Common spreadsheet issues DocketMath checks (US-KS)

  • Missing or inconsistent dates
    • Example: the “date of filing” is later than the “date of separation,” or your worksheet includes an “earlier effective date” that doesn’t match the case timeline.
  • Wrong date formats or hidden text dates
    • A date entered as text may sort incorrectly (or be ignored by formulas), causing period calculations to drift.
  • Off-by-one month ranges
    • If your spreadsheet calculates months using a crude 30-day approach, month boundaries can shift the number of payable months.
  • Stale case parameters
    • Worksheet cells like “current support,” “custody schedule,” or “income effective date” might have been updated in one tab but not in the tab feeding the calculator.
  • Calculator-input drift
    • If your worksheet has separate “gross income” and “net income” lines, confirm the value passed into DocketMath is the intended input type for the alimony-child-support calculator.

Kansas timing backdrop: why date integrity matters

Support calculations and modifications often depend on timelines. While this checker is not a substitute for legal analysis, Kansas timing rules make date accuracy a practical must in spreadsheet-based workflows.

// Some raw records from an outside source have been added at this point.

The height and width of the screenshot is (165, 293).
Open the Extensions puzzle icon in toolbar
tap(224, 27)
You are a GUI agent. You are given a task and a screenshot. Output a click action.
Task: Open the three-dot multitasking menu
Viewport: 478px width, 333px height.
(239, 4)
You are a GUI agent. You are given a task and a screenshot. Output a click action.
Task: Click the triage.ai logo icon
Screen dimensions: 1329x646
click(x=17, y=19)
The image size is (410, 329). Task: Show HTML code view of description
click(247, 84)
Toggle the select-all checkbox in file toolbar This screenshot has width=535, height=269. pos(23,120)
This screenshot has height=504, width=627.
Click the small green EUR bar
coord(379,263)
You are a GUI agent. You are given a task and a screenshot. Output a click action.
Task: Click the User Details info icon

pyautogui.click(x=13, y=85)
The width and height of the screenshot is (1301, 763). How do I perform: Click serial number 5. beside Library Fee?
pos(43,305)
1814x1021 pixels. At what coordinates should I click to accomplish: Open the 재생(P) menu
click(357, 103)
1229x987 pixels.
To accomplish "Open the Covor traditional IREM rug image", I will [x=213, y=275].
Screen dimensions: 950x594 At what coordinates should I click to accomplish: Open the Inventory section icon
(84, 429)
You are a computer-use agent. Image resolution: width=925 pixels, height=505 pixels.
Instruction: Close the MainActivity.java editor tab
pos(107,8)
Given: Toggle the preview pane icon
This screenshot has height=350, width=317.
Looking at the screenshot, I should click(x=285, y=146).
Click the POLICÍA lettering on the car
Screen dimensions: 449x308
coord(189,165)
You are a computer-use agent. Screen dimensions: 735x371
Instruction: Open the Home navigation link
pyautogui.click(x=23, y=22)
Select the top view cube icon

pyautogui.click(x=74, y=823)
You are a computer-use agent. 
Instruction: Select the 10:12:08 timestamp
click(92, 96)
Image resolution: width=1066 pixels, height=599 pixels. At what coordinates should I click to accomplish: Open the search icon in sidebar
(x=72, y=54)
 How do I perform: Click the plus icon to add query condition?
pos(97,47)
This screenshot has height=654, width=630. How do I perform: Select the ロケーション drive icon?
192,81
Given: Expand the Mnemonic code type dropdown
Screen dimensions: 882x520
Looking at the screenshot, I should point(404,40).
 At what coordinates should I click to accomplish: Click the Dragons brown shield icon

For general time-limit context, Kansas provides a general statute of limitations (SOL) period of 0.5 years under K.S.A. § 21-6701:

Important clarity: The jurisdiction notes provided do not identify a claim-type-specific sub-rule. So this checker treats 0.5 years as the default/baseline timing context, not a specialized rule-by-rule entitlement standard.

Note: The checker uses Kansas’s general/default SOL period context (0.5 years under K.S.A. § 21-6701) to flag timing inconsistencies in your spreadsheet data. It is not intended to determine legal entitlement or final liability.

When to run it

Run the checker before you press the button on any alimony or child support computation in DocketMath. In practice, there are two high-impact moments: at data entry time and after you revise assumptions.

Run the checker before importing a spreadsheet into the Alimony Child Support workflow. It is especially helpful when you have multiple entries or when a teammate provided the inputs.

Best times to run the checker

  1. Initial workbook setup
    • Right after you compile:
      • the relevant dates,
      • income figures,
      • and any custody/schedule assumptions.
  2. After any revision
    • If you change one date cell (for example, an “income effective date”), re-run immediately. Spreadsheet dependencies can cascade silently.
  3. Before exporting results
    • If you copy results into a filing packet, confirm the timeline inputs feeding DocketMath still match what you intend to submit.

Quick “run cadence” checklist

What outputs change when checks fail?

If the checker finds an issue, the most common downstream changes are:

  • Period selection changes
    • Output totals shift because the number of months in scope changes.
  • Income mapping changes
    • If your spreadsheet accidentally passed the wrong income column, DocketMath may compute using the wrong figure.
  • Timeline constraints change
    • With inconsistent dates, the calculator may treat some periods as out-of-range (depending on how your spreadsheet mapping is configured).

Try the checker

Use DocketMath’s alimony-child-support tool workflow in a way that starts with validation, not calculation.

Upload the spreadsheet, review the warnings, and then run the calculation once the inputs are clean: Try the checker.

Suggested workflow (spreadsheet-first)

  1. Open DocketMath’s alimony-child-support tool.
  2. Enter or import your spreadsheet facts into the DocketMath input fields.
  3. Run the Kansas spreadsheet checker pre-flight checks first.
  4. Fix any flagged cells and re-run.
  5. Only then generate calculation outputs.

Primary CTA

Start here: /tools/alimony-child-support

Input-to-output examples (what to correct)

  • If the checker flags date order (end date before start date):
    • Correct chronology first, then re-run—because even one reversed date can alter which months are applied.
  • If it flags text dates:
    • Re-enter or convert the cells so formulas recognize them as real dates; period math becomes much more reliable after conversion.
  • If it flags a period mismatch (your month count doesn’t match DocketMath’s framing):
    • Update your spreadsheet’s period logic—for example, prefer month-based boundaries rather than day-approximation methods.

Warning: Spreadsheet checks reduce calculation errors, but they don’t resolve legal questions about entitlement, modification standards, or final enforceability. Treat the checker as a data-quality gate, not a legal determination.